*YOUR GOAL:* Please check every line of the listing for "Close" and copy each line where it is found.

*RECORD EXCERPTS:*
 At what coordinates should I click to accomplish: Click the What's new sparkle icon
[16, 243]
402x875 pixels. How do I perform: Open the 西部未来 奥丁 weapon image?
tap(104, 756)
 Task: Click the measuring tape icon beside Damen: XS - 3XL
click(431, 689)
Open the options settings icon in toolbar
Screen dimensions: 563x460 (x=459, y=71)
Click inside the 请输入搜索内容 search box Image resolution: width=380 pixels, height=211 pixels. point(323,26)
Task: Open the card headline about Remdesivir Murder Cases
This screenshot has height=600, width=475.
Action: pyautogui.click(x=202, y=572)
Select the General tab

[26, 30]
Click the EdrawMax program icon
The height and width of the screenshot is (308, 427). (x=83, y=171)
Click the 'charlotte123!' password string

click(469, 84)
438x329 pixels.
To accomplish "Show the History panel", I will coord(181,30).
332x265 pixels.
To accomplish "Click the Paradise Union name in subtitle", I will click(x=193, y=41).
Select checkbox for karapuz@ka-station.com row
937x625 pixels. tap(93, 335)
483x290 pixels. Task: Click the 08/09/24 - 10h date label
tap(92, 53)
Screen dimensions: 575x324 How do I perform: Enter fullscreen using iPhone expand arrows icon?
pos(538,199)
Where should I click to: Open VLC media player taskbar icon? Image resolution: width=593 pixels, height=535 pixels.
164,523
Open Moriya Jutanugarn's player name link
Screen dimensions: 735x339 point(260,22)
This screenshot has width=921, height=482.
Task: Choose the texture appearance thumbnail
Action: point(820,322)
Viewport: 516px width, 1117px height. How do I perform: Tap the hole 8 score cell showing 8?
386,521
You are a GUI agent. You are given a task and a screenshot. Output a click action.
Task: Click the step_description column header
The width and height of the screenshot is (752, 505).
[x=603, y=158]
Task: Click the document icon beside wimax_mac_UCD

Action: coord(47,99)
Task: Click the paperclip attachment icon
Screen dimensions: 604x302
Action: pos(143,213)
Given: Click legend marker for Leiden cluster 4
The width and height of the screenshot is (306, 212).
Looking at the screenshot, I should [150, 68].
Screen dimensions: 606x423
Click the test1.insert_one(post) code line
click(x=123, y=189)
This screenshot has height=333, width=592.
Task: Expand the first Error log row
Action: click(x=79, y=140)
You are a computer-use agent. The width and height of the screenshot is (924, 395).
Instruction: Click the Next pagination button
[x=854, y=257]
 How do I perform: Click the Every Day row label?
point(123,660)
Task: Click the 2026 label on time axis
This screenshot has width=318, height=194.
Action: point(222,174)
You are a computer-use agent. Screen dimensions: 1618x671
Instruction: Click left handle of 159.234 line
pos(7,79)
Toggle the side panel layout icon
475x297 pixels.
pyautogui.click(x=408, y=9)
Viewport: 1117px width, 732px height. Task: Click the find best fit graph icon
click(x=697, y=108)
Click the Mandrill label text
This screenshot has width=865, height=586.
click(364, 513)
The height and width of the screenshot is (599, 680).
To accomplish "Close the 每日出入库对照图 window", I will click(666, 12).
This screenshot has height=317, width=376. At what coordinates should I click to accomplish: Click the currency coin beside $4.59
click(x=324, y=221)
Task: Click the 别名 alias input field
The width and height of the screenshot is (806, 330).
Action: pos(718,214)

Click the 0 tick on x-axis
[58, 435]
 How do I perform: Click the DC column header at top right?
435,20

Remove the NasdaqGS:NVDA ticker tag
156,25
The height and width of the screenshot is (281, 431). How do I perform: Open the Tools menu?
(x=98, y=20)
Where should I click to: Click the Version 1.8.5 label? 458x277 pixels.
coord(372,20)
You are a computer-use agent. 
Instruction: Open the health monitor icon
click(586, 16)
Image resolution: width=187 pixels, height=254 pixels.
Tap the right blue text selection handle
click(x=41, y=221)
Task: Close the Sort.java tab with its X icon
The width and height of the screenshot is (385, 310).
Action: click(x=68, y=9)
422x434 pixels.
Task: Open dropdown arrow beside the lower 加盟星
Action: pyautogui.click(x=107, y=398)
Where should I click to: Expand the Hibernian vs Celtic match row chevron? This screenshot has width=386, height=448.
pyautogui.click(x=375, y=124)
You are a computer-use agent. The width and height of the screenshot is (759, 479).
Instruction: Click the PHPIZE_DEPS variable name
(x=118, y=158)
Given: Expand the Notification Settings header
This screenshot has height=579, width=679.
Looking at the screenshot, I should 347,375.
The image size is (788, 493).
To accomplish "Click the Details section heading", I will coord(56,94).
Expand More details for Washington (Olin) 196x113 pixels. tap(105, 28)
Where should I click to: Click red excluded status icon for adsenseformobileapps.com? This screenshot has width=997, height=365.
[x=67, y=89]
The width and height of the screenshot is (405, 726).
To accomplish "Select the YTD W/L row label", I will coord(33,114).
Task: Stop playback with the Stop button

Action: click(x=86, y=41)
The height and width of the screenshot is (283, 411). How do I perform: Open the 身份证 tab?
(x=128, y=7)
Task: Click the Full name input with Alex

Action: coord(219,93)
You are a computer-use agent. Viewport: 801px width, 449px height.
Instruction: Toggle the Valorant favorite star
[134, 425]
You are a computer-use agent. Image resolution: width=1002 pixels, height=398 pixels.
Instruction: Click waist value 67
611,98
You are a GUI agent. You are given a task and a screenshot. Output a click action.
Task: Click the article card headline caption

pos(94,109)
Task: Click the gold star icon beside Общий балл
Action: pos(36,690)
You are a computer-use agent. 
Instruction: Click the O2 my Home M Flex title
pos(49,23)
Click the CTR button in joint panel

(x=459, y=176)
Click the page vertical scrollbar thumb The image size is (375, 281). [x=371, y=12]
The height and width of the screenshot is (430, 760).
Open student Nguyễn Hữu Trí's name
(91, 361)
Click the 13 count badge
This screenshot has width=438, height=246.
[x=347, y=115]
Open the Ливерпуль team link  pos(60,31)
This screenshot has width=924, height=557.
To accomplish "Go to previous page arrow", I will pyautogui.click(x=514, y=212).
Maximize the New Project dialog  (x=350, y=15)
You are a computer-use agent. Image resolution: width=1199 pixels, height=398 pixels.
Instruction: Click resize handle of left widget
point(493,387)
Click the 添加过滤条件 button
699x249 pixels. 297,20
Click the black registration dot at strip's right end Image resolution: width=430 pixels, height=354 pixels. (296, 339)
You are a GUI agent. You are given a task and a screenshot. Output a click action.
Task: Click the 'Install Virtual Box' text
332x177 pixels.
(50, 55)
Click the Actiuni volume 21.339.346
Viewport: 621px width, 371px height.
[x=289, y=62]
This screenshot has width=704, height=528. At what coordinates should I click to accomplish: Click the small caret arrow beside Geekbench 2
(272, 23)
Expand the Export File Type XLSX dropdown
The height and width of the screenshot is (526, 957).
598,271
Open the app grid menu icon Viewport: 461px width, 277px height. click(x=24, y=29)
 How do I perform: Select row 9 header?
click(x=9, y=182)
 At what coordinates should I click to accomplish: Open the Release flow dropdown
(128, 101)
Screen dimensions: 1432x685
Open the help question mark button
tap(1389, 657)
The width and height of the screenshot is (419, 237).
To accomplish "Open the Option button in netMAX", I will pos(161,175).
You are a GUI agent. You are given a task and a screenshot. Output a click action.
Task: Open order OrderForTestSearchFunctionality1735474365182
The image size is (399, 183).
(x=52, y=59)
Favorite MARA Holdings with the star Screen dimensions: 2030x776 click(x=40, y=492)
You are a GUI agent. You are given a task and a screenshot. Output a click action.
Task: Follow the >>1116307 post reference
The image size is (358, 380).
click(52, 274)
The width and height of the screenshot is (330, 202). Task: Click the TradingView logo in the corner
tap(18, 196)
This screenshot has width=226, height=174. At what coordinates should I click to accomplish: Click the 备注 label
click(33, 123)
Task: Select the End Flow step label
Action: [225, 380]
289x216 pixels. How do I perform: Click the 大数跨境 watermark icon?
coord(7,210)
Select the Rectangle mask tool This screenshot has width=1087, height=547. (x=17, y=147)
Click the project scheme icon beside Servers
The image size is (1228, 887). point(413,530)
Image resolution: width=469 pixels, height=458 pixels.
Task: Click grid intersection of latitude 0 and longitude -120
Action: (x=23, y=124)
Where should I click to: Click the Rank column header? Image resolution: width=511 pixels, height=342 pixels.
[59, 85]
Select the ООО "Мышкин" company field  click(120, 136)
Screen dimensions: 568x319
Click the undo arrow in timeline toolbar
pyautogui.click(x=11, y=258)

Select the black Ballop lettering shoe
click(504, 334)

*TASK RESULT:*
To accomplish "Close the 每日出入库对照图 window", I will click(666, 12).
Task: Close the Sort.java tab with its X icon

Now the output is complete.